2023 Fiscal Year Final Research Report

• Project/Area Number: 20K17205
• Research Category: Grant-in-Aid for Early-Career Scientists
• Allocation Type: Multi-year Fund
• Review Section: Basic Section 53030:Respiratory medicine-related
• Research Institution: National Institute of Infectious Diseases
• Principal Investigator: Yoshida Mitsunori 国立感染症研究所, ハンセン病研究センター 感染制御部, 主任研究官 (70772630)
• Project Period (FY): 2020-04-01 – 2024-03-31
• Keywords: 非結核性抗酸菌症 / 発症機序

Outline of Final Research Achievements

The aim of this study was to test the hypothesis that reduced CHP2 gene expression inhibits the inflammatory response and bactericidal mechanisms based on intracellular pH regulation during pulmonary MAC infection. In human alveolar epithelial cell lines, CHP2 knockdown tended to increase the infection efficiency of MAC strains, but no significant difference in intracellular bacterial content after infection was observed. To test the possibility that CHP2 is involved in the bactericidal mechanism of MAC in vivo, CHP2 knockout mice were generated.

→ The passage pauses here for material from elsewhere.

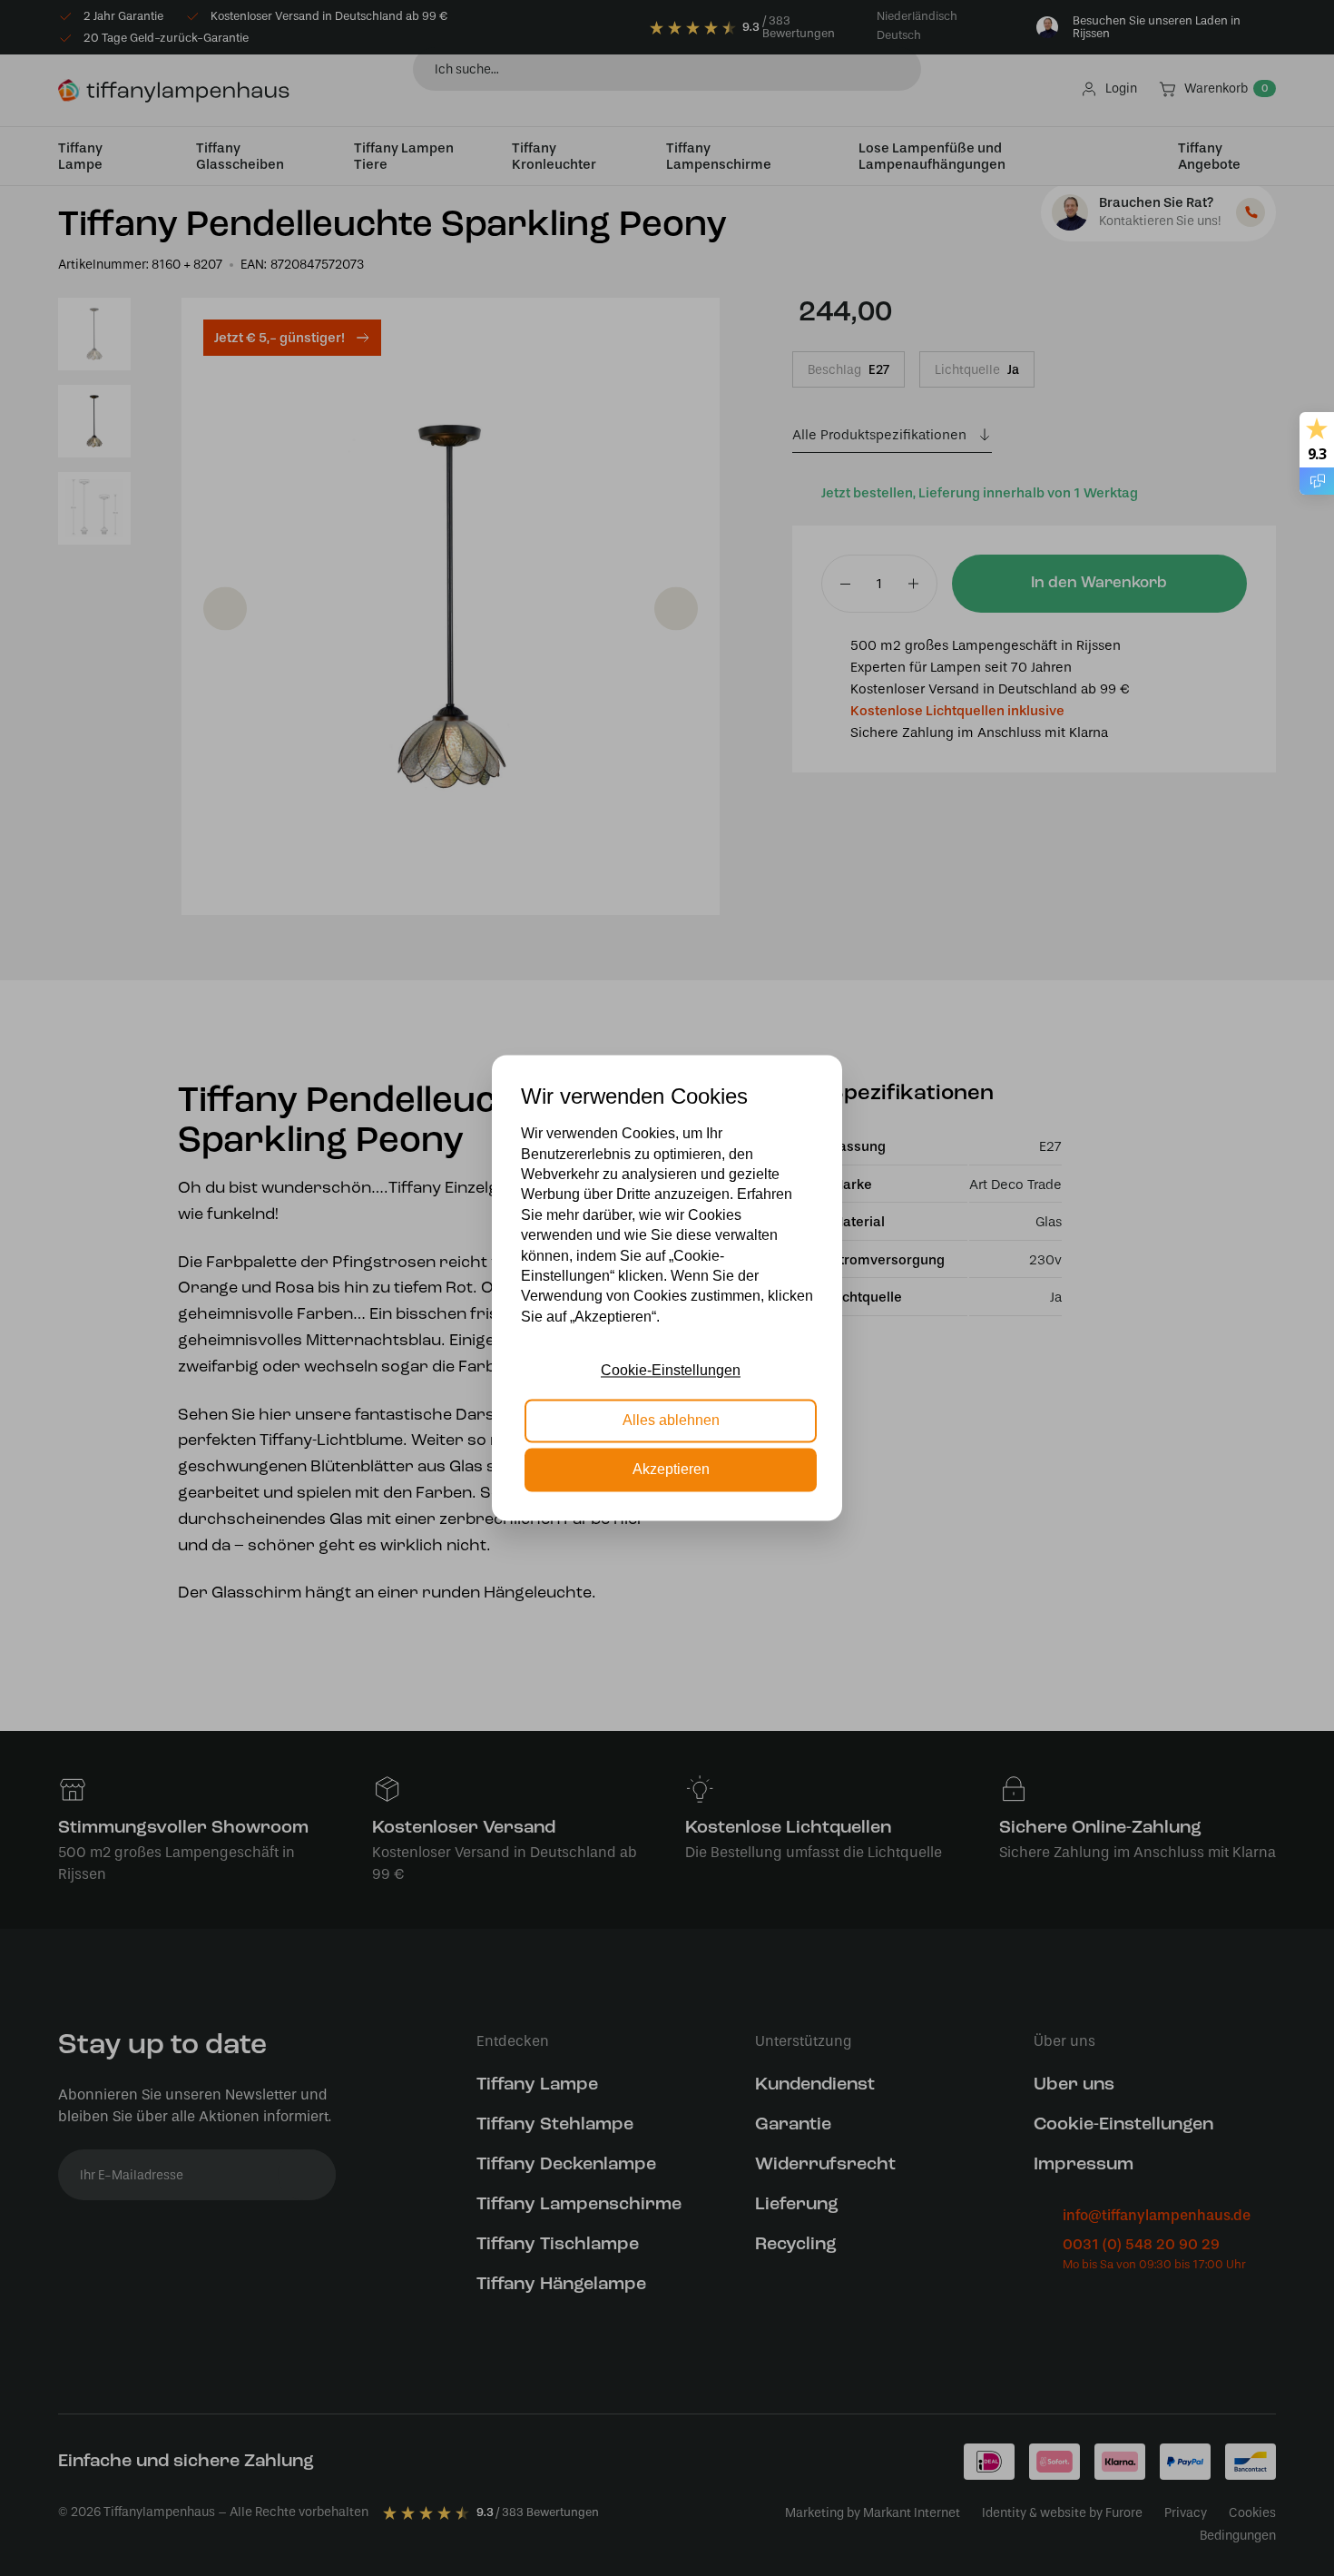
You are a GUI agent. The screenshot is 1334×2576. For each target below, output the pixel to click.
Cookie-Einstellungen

However, planned tests could not be carried out because the reproductive efficiency of the homozygous individuals was reduced.

Free Research Field

ゲノム微生物学

Academic Significance and Societal Importance of the Research Achievements

近年の先進国を中心とした肺MAC症患者の急増から、肺MAC症の発症機序の解明と新たな診断方法および治療方法の開発は、今後さらに重要性が増すことが予想される研究分野である。本研究から、CHP2遺伝子がヒトの肺胞上皮細胞におけるMAC菌株の感染効率に関与している可能性が示唆された。将来的に、CHP2遺伝子が関与する肺MAC症の発症機序を証明することができれば、得られた知見に基づいた創薬研究、診断方法や治療法開発などへの展開も十分に期待できる。